Abstract: Several attempts to dampen the curse of dimensionnality problem of the Dynamic Programming approach for solving multistage optimization problems have been investigated. One popular way to address this issue is the Stochastic Dual Dynamic Programming method (SDDP) introduced by Perreira and Pinto in 1991 for Markov Decision Processes. Assuming that the value function is convex (for a minimization problem), one builds a non-decreasing sequence of lower (or outer) convex approximations of the value function. Those convex approximations are constructed as a supremum of affine cuts. On continuous time deterministic optimal control problems, assuming that the value function is semiconvex, Zheng Qu, inspired by the work of McEneaney, introduced in 2013 a stochastic max-plus scheme that builds upper (or inner) non-increasing approximations of the value function.

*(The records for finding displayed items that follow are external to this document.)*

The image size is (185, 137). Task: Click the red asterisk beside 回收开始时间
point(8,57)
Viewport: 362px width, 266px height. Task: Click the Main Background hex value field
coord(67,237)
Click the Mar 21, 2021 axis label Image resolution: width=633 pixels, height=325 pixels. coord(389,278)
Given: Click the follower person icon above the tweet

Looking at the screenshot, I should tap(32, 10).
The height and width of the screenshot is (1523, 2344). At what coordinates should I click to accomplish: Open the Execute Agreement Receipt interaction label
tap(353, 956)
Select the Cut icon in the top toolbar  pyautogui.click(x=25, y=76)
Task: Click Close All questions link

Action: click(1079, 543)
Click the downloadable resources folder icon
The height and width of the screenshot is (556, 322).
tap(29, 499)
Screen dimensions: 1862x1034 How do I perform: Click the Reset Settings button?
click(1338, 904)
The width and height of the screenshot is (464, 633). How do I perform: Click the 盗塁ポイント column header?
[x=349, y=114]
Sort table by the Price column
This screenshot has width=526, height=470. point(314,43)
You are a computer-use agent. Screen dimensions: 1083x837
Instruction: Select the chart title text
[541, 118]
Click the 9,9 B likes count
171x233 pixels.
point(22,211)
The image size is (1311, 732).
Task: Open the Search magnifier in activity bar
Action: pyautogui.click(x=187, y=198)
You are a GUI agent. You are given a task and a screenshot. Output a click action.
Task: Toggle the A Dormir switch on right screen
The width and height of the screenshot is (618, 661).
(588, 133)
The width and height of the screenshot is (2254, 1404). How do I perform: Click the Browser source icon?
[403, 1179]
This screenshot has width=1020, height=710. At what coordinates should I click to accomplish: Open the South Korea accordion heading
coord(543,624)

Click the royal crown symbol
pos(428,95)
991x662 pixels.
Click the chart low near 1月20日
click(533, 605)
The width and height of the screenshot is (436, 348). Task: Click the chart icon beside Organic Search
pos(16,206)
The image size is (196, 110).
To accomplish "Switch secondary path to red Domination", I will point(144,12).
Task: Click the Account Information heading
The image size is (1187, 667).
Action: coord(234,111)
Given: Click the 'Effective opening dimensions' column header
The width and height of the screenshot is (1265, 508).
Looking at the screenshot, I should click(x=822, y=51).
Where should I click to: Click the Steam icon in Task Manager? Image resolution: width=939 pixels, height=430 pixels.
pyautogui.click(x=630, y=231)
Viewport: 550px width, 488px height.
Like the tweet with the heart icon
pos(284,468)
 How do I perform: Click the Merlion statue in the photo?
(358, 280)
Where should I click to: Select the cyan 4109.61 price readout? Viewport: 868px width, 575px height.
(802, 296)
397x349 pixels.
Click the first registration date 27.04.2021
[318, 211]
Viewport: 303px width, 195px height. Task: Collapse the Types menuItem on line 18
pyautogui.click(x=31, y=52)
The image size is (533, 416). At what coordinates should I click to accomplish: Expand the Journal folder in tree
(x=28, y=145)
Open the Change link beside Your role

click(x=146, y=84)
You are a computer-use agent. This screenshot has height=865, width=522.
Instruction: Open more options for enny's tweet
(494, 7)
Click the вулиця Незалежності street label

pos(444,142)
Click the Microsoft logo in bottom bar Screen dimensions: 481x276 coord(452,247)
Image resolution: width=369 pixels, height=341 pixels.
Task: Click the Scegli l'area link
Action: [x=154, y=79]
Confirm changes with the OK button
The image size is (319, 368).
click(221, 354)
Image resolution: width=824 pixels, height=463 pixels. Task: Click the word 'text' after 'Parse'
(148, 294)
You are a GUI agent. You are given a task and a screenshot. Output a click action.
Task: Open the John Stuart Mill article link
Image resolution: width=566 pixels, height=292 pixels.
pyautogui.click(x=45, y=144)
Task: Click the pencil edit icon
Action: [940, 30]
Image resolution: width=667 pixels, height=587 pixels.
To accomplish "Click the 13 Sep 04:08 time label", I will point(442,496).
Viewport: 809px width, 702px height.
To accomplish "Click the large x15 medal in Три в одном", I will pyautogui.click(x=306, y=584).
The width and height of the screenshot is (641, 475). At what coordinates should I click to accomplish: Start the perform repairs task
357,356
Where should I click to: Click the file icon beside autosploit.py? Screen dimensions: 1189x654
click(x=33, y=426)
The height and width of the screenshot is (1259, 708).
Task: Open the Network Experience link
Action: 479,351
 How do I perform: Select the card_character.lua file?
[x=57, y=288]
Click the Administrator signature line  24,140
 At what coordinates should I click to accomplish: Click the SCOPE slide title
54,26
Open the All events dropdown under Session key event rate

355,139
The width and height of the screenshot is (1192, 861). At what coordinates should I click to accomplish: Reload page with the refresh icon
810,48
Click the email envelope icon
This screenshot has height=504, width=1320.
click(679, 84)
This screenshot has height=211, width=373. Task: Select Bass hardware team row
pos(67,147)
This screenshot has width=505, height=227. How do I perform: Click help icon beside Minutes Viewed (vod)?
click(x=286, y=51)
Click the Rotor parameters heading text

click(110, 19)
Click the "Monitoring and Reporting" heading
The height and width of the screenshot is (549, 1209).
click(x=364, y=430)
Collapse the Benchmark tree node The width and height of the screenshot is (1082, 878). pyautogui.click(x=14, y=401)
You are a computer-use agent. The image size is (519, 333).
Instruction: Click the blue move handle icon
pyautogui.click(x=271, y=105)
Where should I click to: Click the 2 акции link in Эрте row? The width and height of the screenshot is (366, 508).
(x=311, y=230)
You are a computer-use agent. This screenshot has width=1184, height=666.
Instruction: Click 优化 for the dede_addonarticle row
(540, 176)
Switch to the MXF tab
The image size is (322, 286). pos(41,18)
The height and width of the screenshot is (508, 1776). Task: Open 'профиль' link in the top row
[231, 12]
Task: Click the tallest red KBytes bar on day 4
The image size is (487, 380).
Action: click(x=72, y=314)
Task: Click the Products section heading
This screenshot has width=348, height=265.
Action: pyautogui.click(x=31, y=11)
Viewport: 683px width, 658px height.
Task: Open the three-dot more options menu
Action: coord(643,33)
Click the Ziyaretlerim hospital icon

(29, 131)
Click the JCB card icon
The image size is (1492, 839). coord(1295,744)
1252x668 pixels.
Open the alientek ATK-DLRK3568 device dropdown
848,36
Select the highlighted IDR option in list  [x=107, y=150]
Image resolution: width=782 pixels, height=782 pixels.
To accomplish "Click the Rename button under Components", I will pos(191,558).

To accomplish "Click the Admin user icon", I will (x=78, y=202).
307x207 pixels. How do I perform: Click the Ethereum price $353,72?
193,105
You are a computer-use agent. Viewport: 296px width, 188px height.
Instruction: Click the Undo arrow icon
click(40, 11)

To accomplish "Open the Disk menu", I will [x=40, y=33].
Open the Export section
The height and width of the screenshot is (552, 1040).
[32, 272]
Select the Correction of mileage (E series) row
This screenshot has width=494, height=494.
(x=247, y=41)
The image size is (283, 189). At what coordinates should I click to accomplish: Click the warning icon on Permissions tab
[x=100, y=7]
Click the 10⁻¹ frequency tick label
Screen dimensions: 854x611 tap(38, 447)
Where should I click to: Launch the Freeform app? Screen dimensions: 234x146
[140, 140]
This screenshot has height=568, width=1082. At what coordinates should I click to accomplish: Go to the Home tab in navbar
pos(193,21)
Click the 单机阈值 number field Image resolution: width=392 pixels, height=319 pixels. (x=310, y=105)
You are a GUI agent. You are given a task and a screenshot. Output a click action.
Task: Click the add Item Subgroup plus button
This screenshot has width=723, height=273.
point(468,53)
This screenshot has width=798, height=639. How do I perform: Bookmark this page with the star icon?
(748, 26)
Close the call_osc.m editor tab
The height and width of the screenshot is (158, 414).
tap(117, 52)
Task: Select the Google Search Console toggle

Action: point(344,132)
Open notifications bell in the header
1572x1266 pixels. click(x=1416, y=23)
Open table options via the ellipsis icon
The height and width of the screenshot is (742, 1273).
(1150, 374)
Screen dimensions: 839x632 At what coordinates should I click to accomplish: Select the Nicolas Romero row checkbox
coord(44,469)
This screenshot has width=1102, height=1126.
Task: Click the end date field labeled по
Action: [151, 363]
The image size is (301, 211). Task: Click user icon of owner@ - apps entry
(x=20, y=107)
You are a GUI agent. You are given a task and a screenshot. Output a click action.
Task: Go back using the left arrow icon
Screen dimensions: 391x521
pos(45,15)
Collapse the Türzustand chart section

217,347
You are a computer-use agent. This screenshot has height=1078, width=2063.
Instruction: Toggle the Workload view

In this note, we build a common framework for both the SDDP and a discrete time version of Zheng Qu's algorithm to solve deterministic multistage optimization problems. Our algorithm generates monotone approximations of the value functions as a pointwise supremum, or infimum, of basic (affine or quadratic for example) functions which are randomly selected. We give sufficient conditions on the way basic functions are selected in order to ensure almost sure convergence of the approximations to the value function on a set of interest.